_PROBLEM REQUIREMENTS_.
Output the rows below, from the line containing "What do you see at coordinates (111, 718)" through the end of the rows, as a JSON list of strings with one string per line. Skip blank lines and leave out the pictures.
--------------------------------------------------
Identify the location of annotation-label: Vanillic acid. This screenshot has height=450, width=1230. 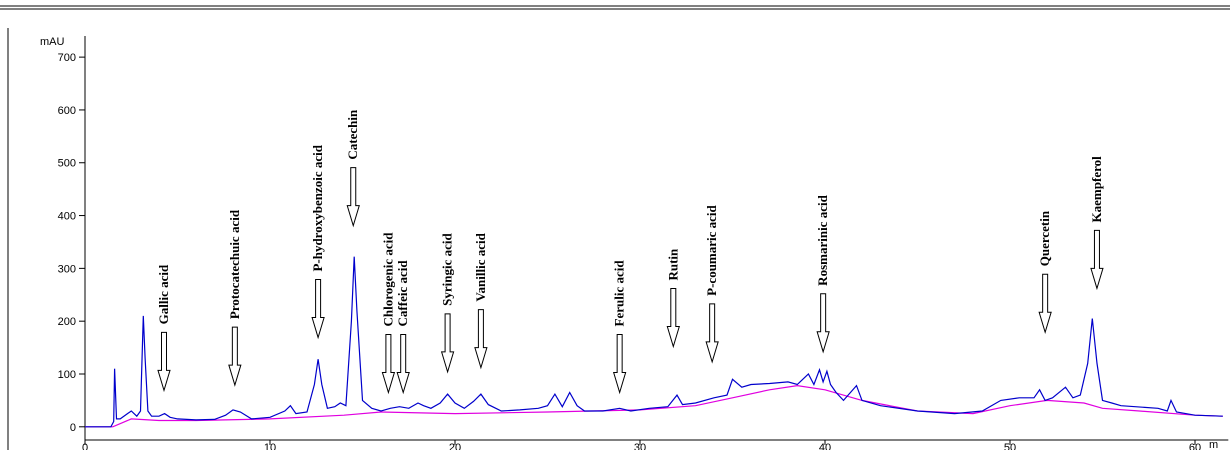
(480, 266).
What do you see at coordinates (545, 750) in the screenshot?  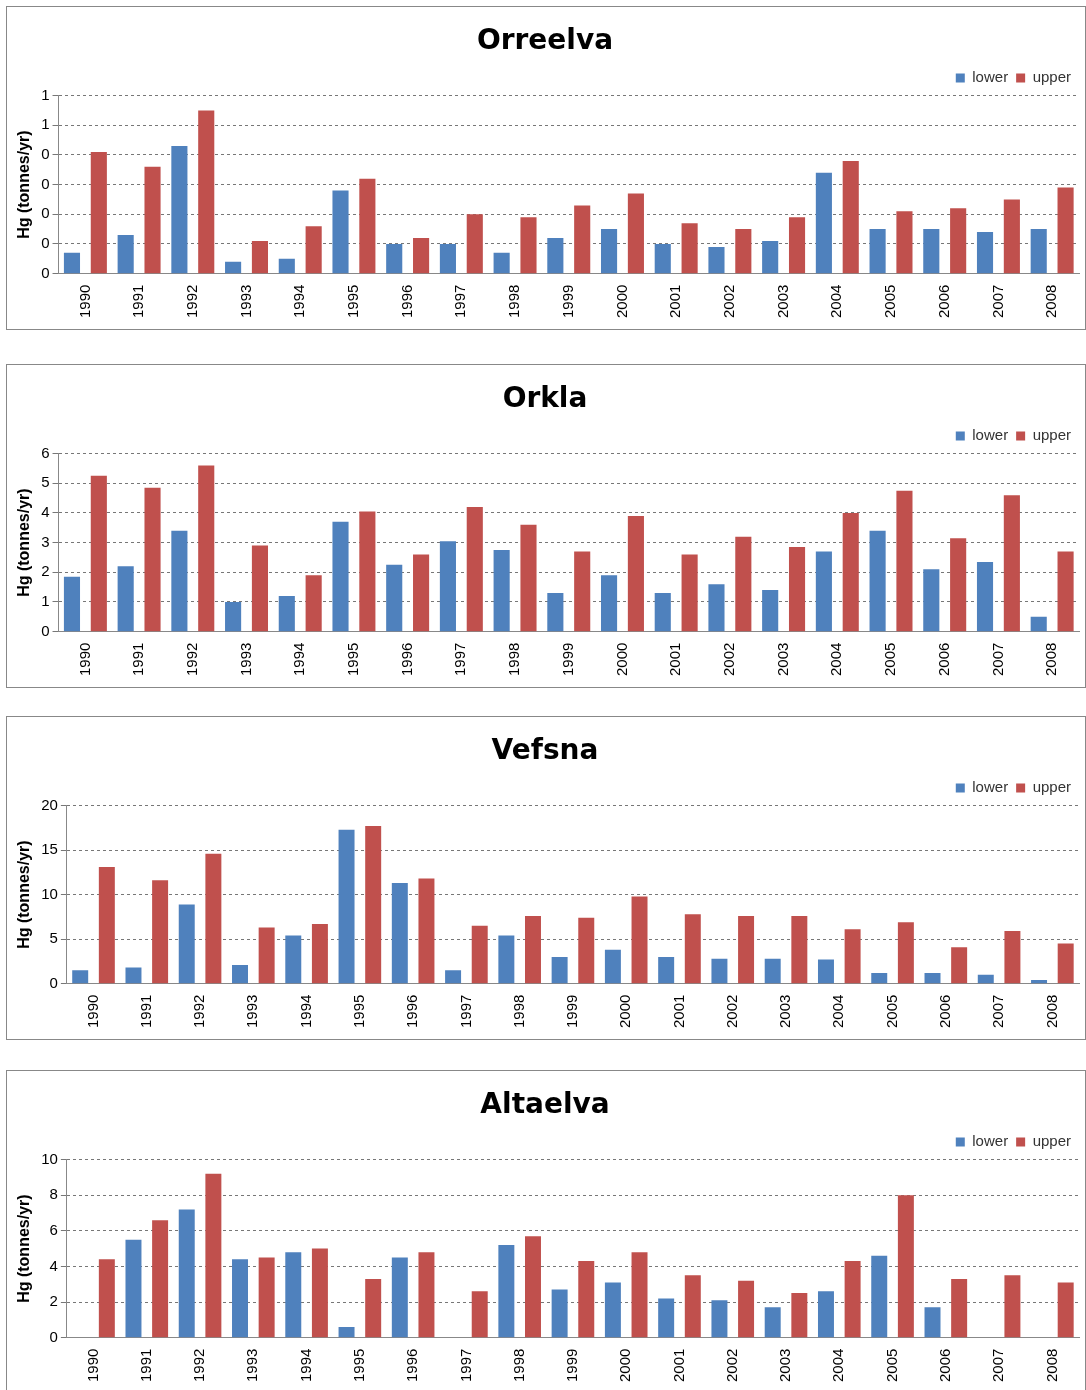 I see `chart-title: Vefsna` at bounding box center [545, 750].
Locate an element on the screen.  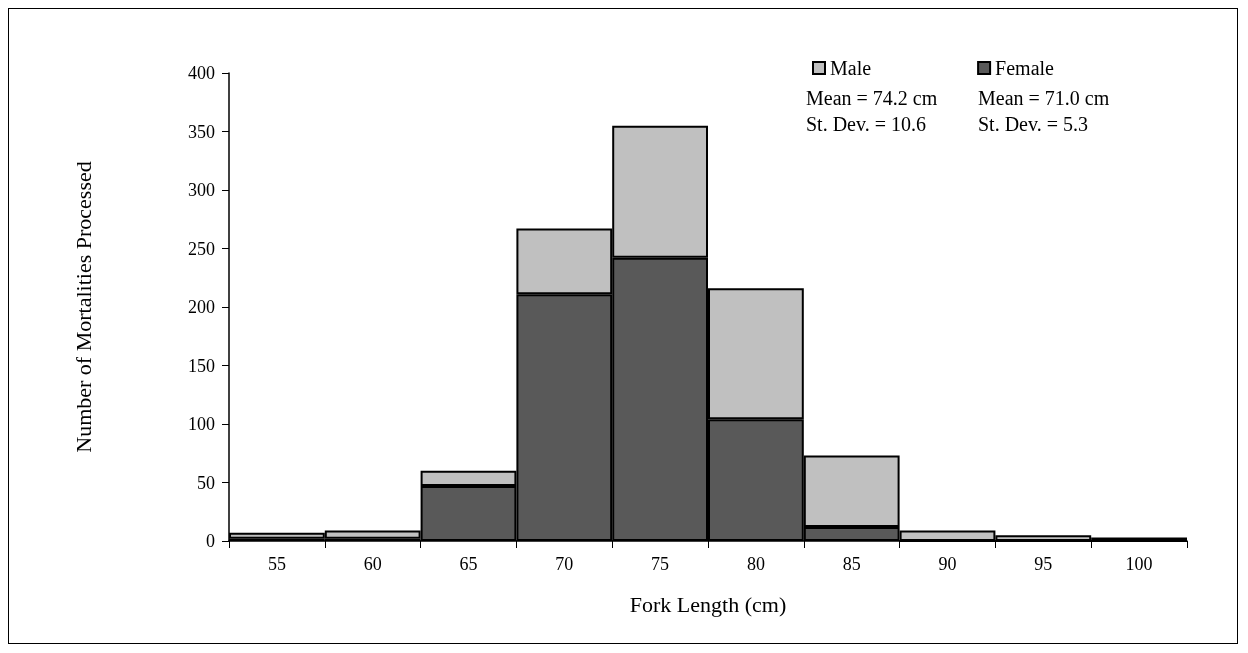
x-tick-label: 65 is located at coordinates (468, 564).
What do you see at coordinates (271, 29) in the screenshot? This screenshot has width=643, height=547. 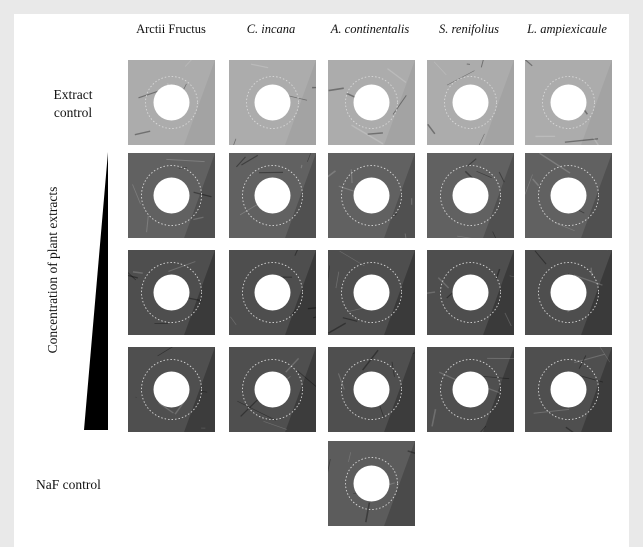 I see `column-header-2: C. incana` at bounding box center [271, 29].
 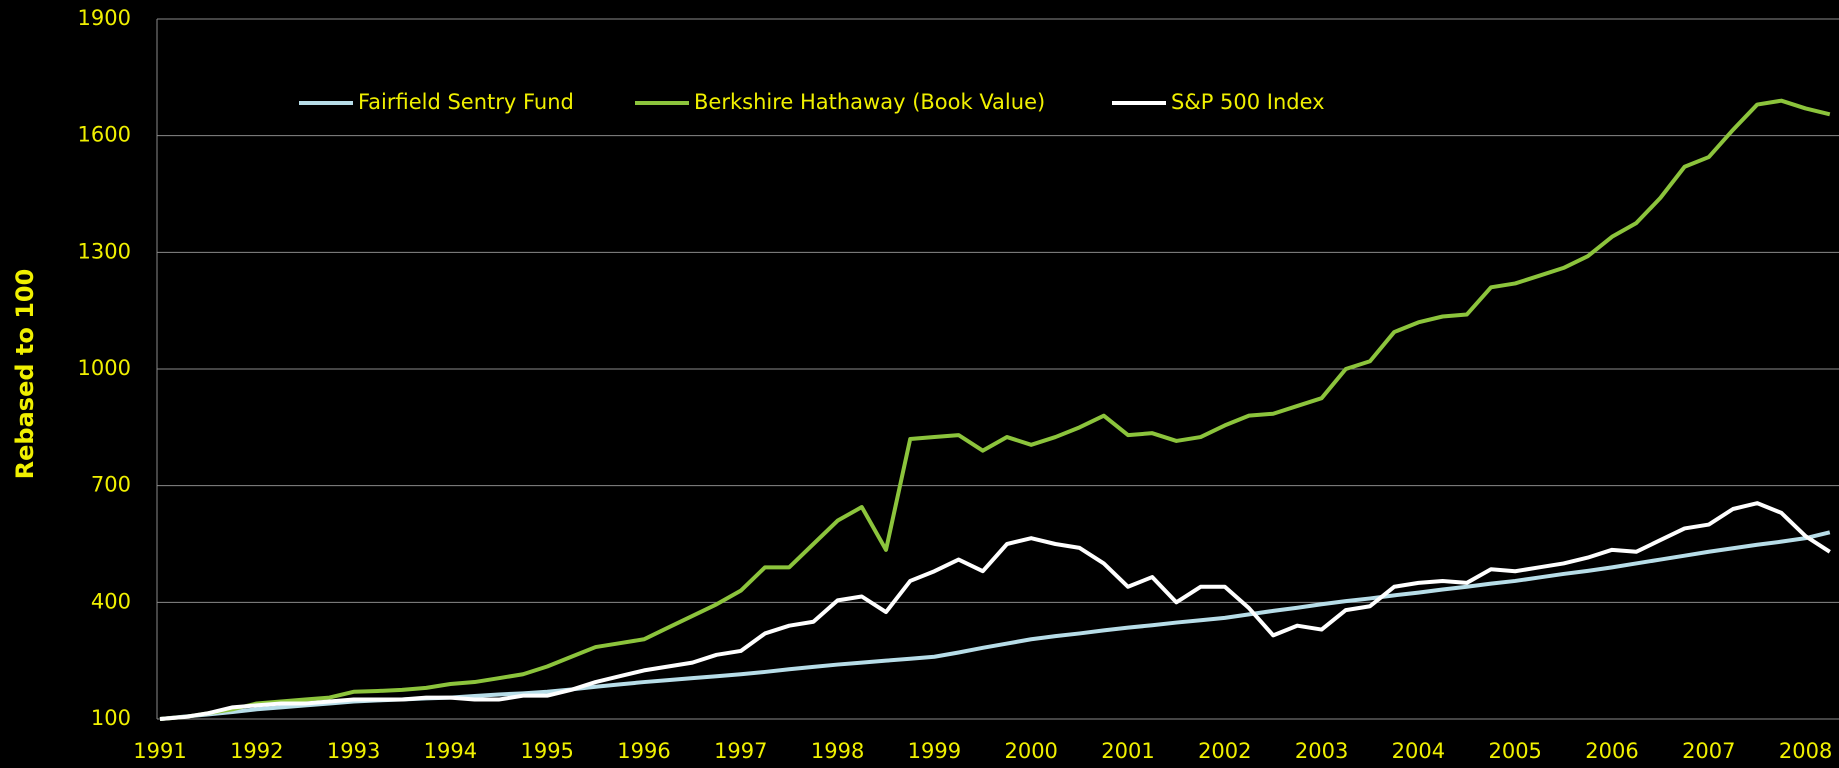 What do you see at coordinates (111, 718) in the screenshot?
I see `y-tick-label: 100` at bounding box center [111, 718].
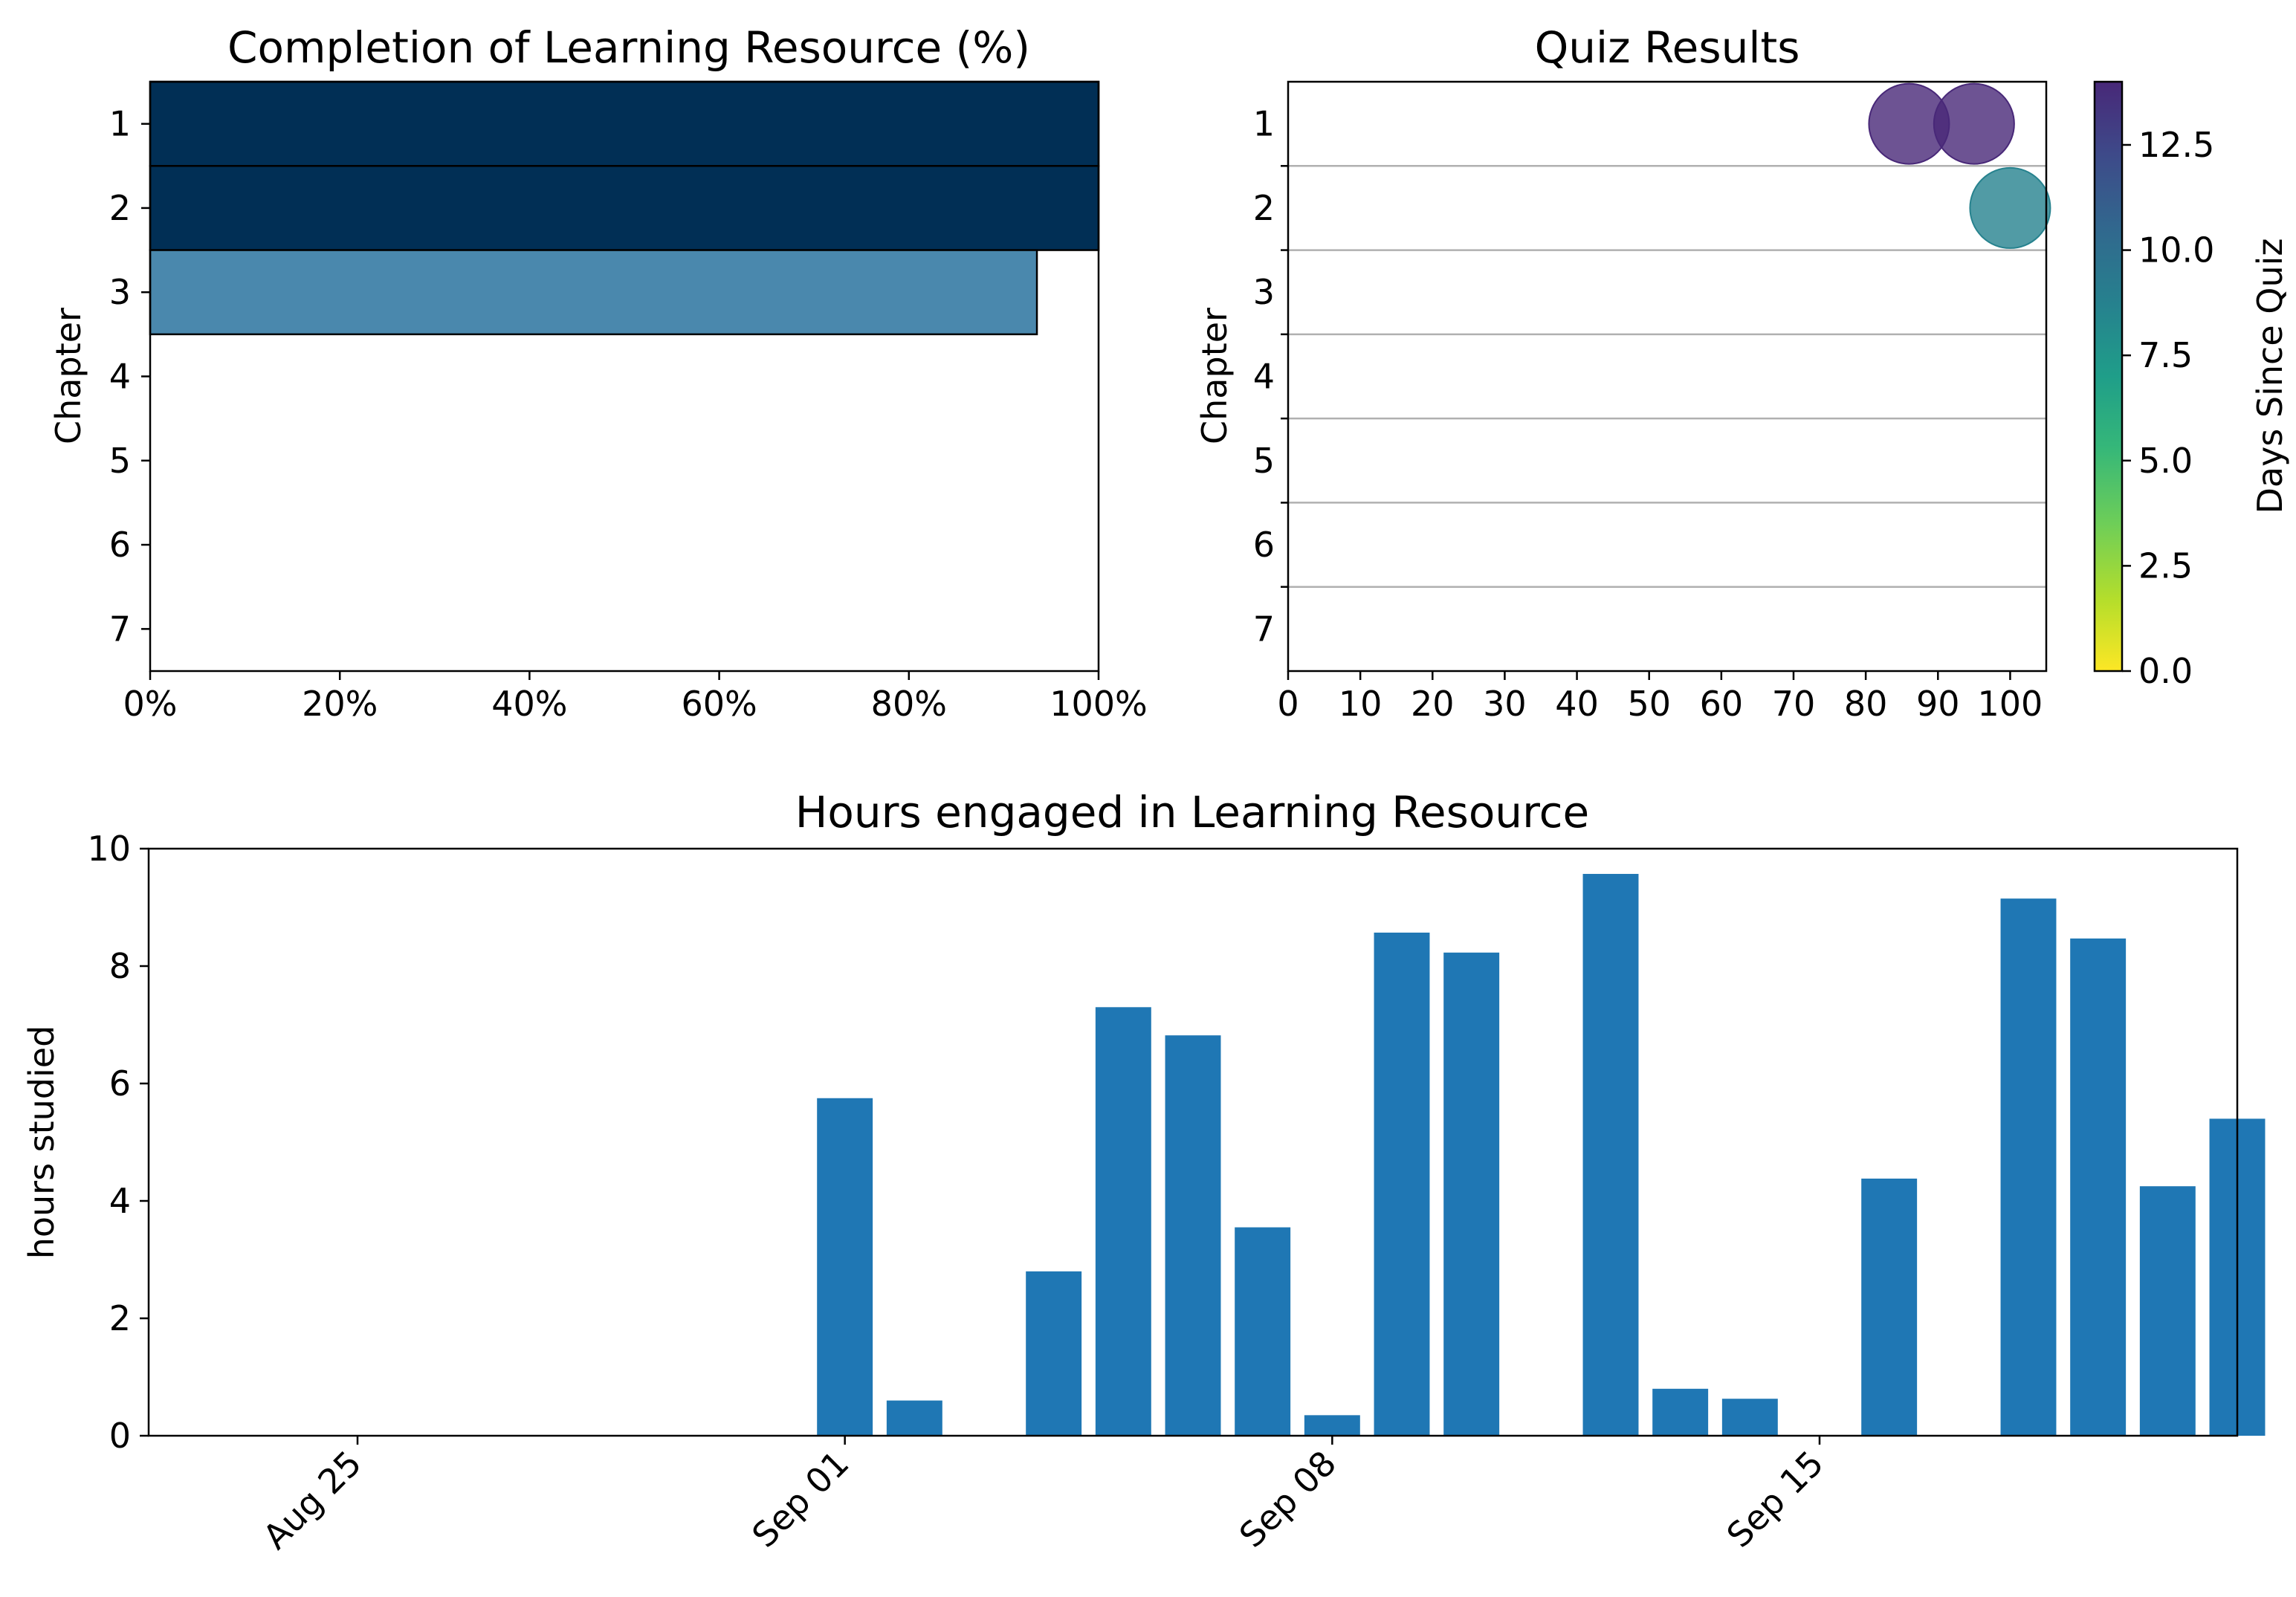  I want to click on completion-y-tick-label: 5, so click(120, 461).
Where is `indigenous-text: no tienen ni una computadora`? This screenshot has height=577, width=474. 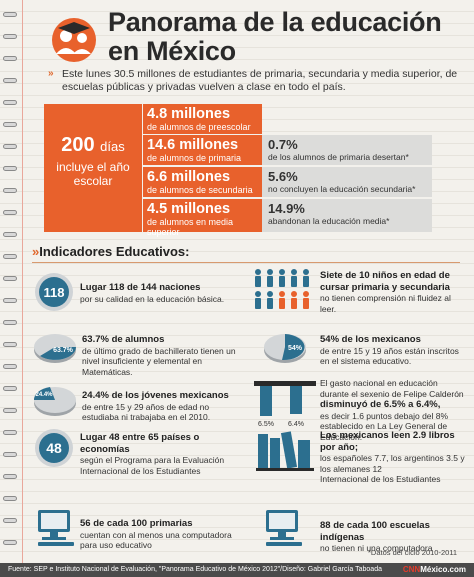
--------------------------------------------------
_THE ANSWER_.
[
  "  What do you see at coordinates (111, 718) in the screenshot?",
  "I see `y-tick-label: 100` at bounding box center [111, 718].",
  "  I want to click on completion-y-tick-label: 5, so click(120, 461).",
  "Where is `indigenous-text: no tienen ni una computadora`? This screenshot has height=577, width=474. "
]